Learn R Programming

⚠️There's a newer version (0.6.0) of this package.Take me there.

ggpmisc

Purpose

Package ‘ggpmisc’ (Miscellaneous Extensions to ‘ggplot2’) is a set of extensions to R package ‘ggplot2’ (>= 3.0.0) with emphasis on annotations and highlighting related to fitted models and data summaries. Data summaries shown as text, tables or equations are implemented. New geoms support insets in ggplots. The grammar of graphics is extended to support native plot coordinates (npc) so that annotations can be easily positioned using special geometries and scales. New position functions facilitate the labeling of observations by nudging data labels away or towards curves or a focal virtual center.

Extended Grammar of graphics

The position of annotations within the plotting area depends in most cases on graphic design considerations rather than on properties such as the range of values in the data being plotted. In particular, the location within the plotting area of large annotation objects like model-fit summaries, location maps, plots, and tables needs usually to be set independently of the x and y scales, re-scaling or any transformations. To acknowledge this, the Grammar of Graphics is here expanded by supporting x and y positions expressed in ‘grid’ “npc” units in the range 0..1. This is implemented with new (pseudo-)aesthetics npcx and npcy and their corresponding scales, plus geometries and a revised annotate() function. The new aesthetics function in “parallel” with the x and y aesthetics used for plotting data.
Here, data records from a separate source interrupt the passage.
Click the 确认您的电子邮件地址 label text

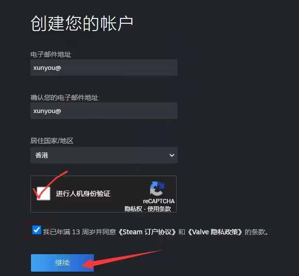pos(64,97)
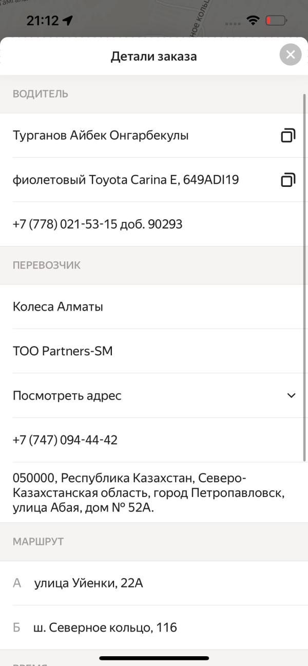The image size is (308, 666).
Task: Collapse the address viewer via its arrow
Action: point(292,395)
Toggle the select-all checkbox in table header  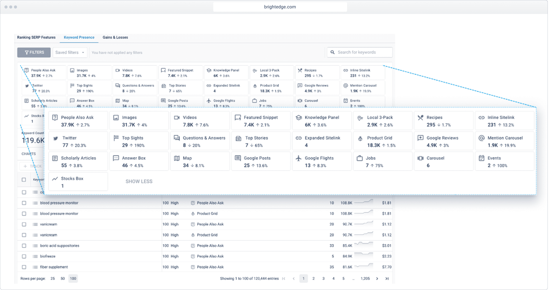tap(24, 180)
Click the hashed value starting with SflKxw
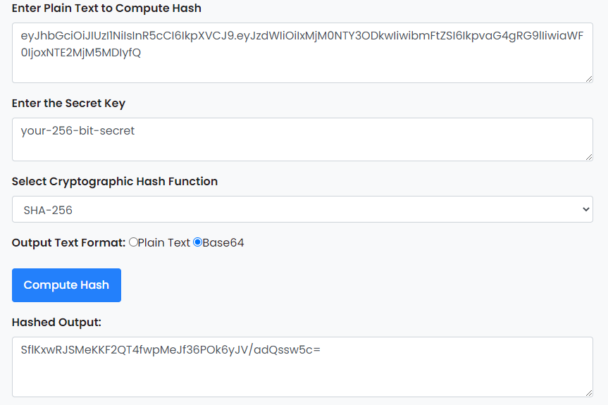608x405 pixels. pyautogui.click(x=170, y=349)
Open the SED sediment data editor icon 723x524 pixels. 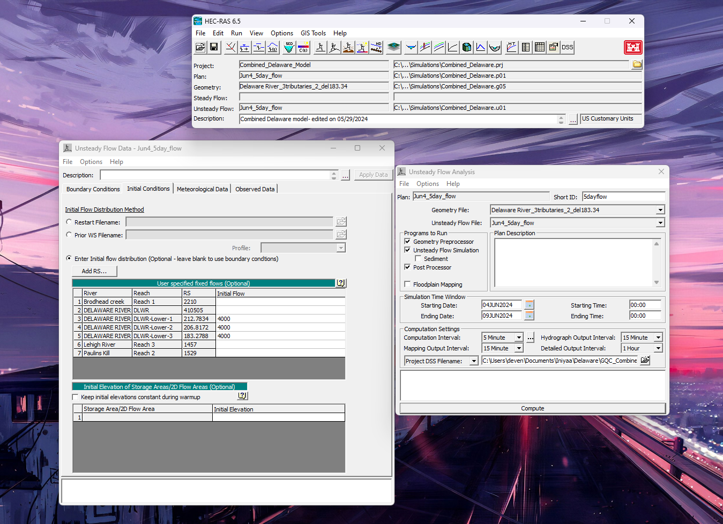tap(289, 47)
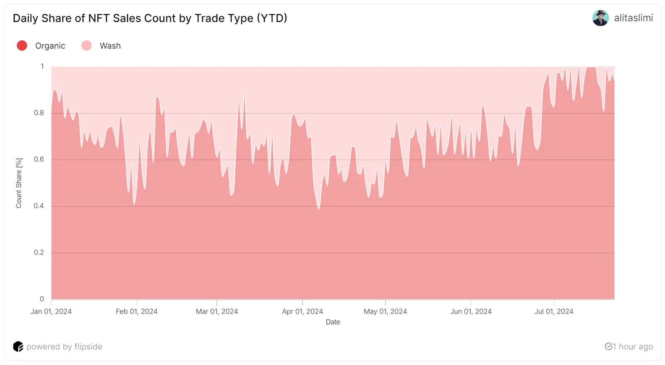
Task: Select the May 01, 2024 axis label
Action: 385,311
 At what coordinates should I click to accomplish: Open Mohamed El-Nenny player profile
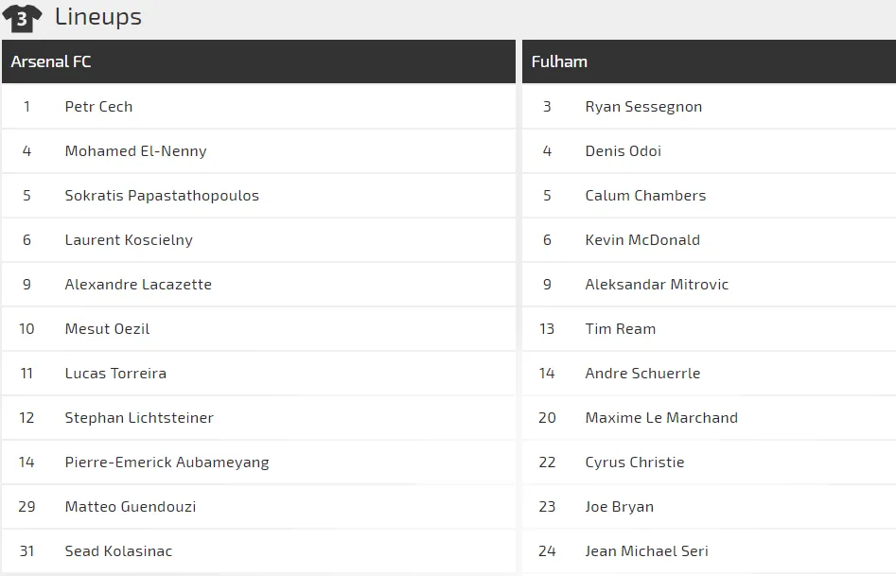pos(135,151)
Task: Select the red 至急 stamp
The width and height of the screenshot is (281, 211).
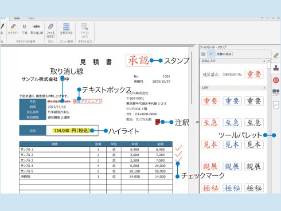Action: click(x=210, y=123)
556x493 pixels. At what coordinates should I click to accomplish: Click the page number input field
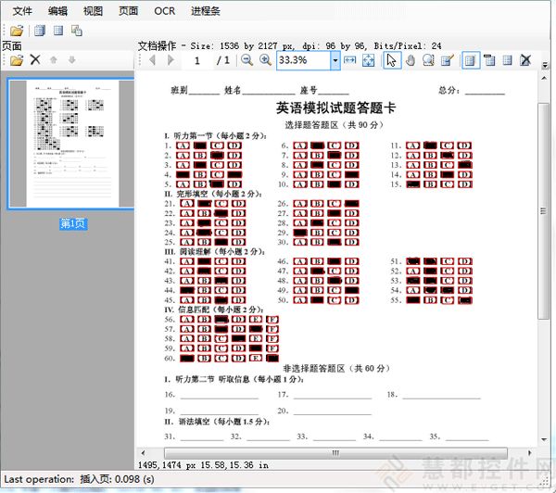pyautogui.click(x=197, y=60)
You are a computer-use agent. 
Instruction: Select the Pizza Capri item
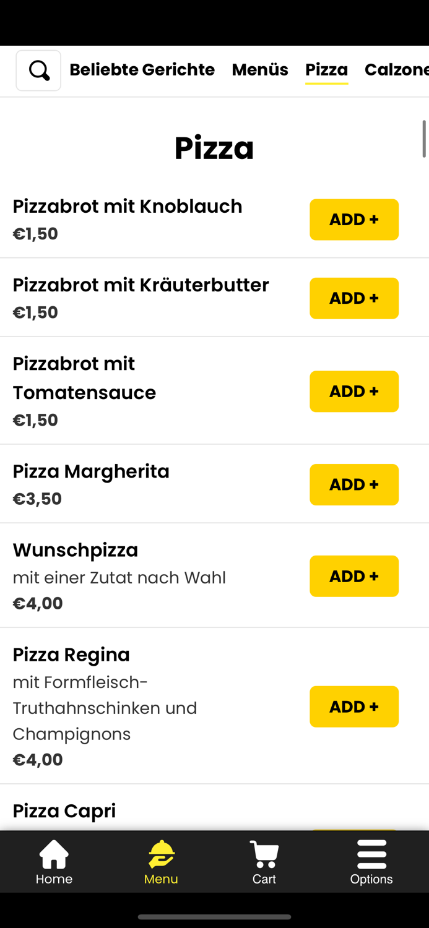(x=64, y=810)
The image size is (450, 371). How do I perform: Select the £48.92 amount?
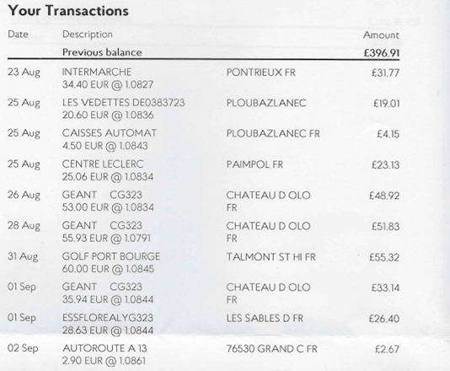384,196
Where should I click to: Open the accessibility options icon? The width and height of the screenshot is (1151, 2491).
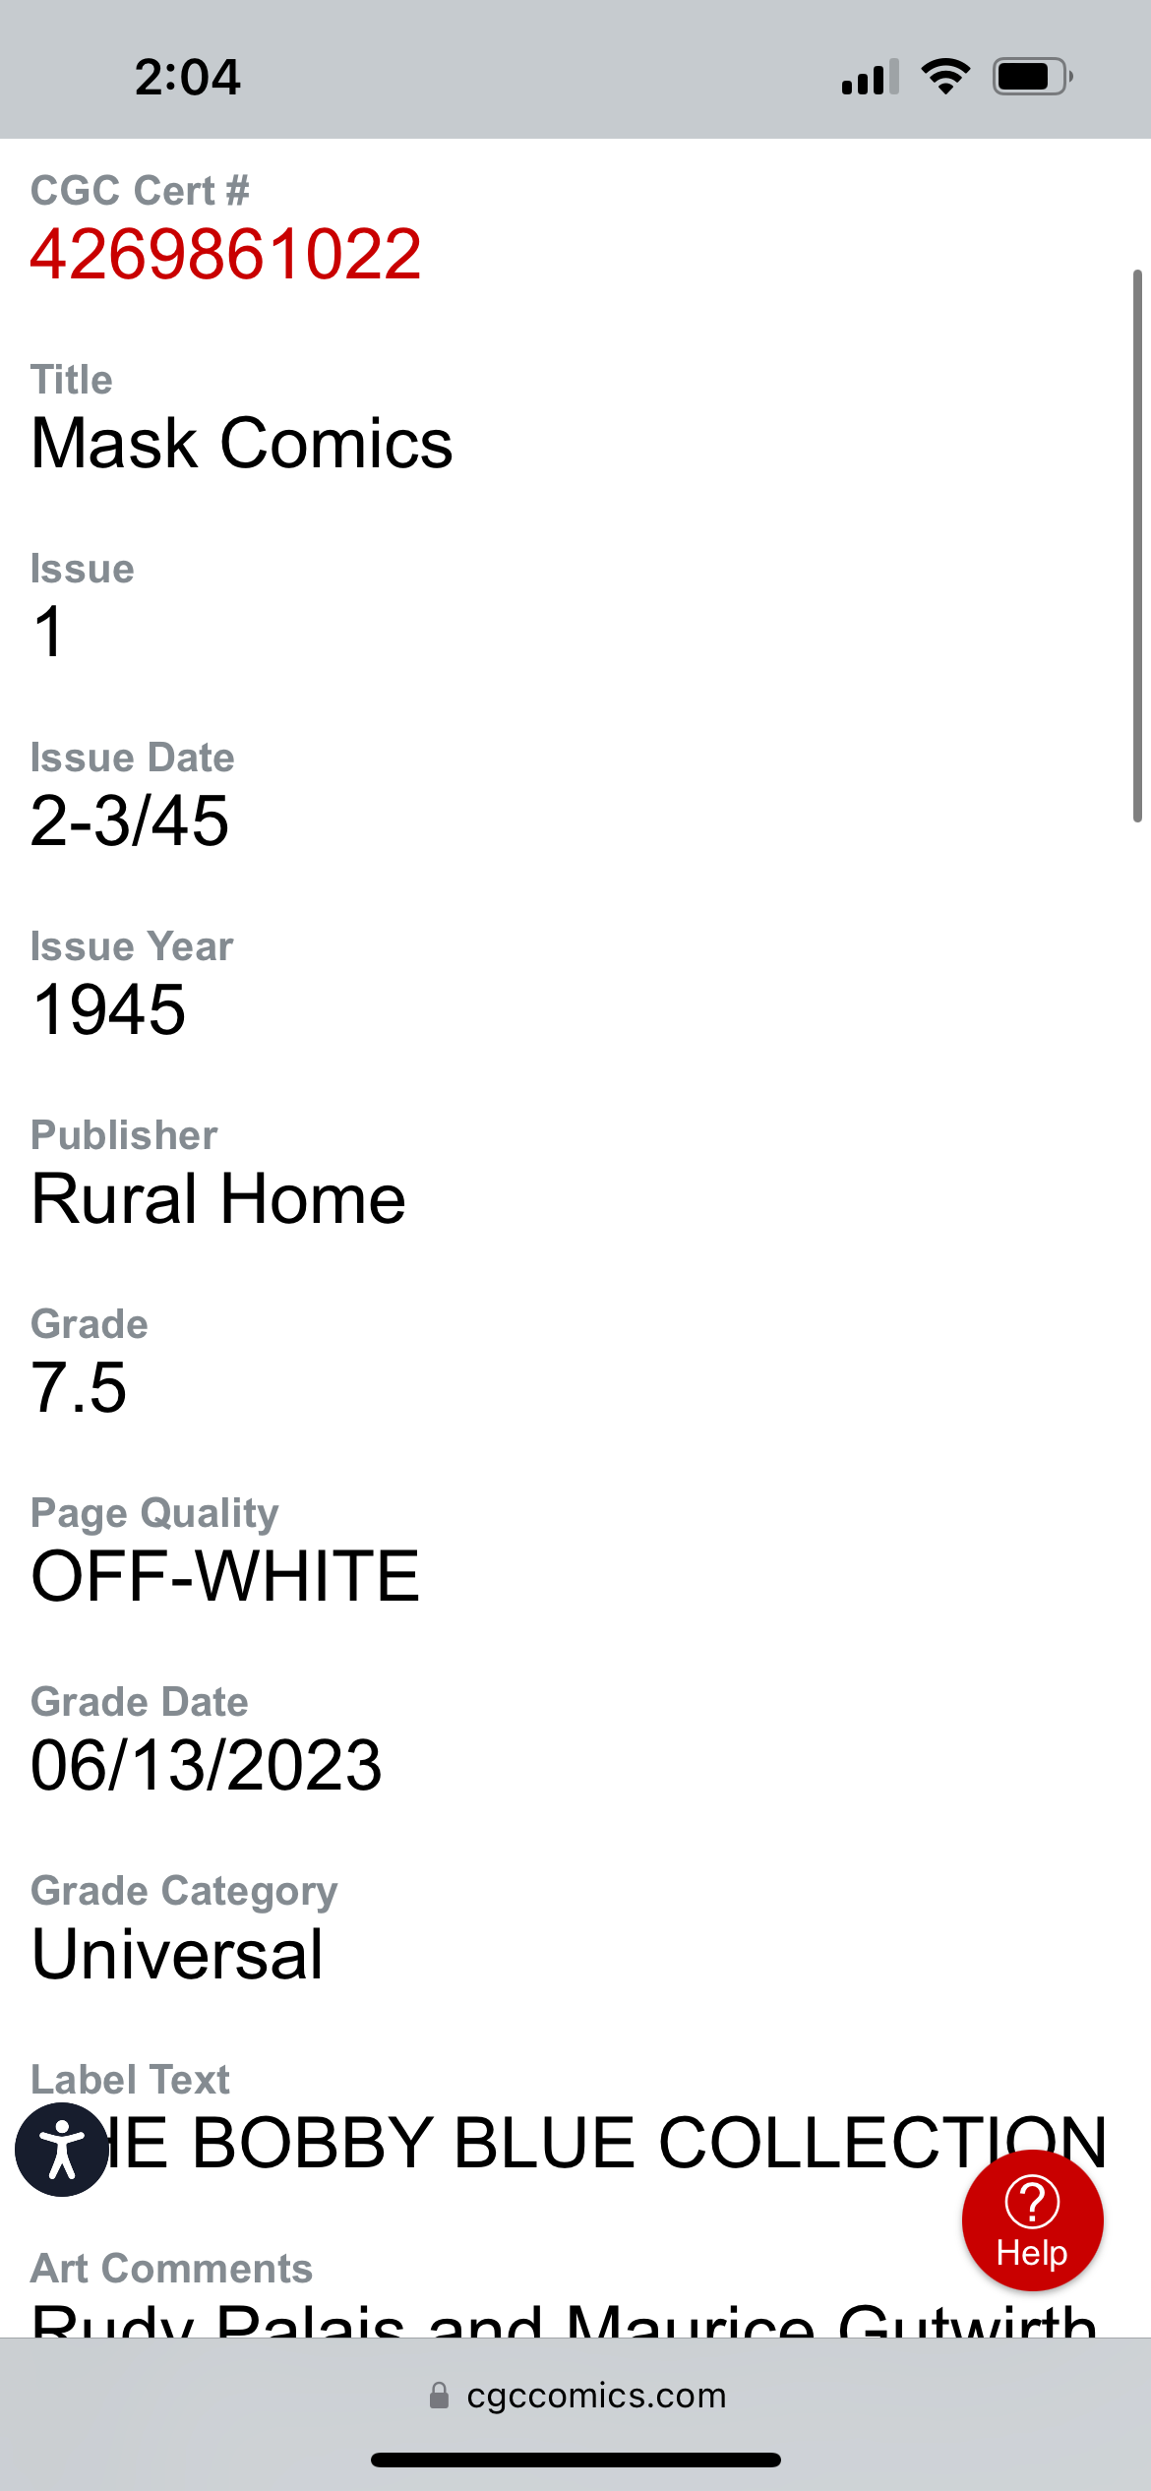point(61,2150)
The advantage of this approach is that the syntax used for annotations becomes identical to that used for plotting data and that annotations with approach cleanly support facets in a way consistent with the rest of the grammar.

Aesthetics and scales

Scales scale_npcx_continuous() and scale_npcy_continuous() and the corresponding new aesthetics npcx and npcy make it possible to add graphic elements and text to plots using coordinates expressed in npc units for the location within the plotting area.

Scales scale_x_logFC() and scale_y_logFC() are suitable for plotting of log fold change data. Scales scale_x_Pvalue(), scale_y_Pvalue(), scale_x_FDR() and scale_y_FDR() are suitable for plotting p-values and adjusted p-values or false discovery rate (FDR). Default arguments are suitable for volcano and quadrant plots as used for transcriptomics, metabolomics and similar data.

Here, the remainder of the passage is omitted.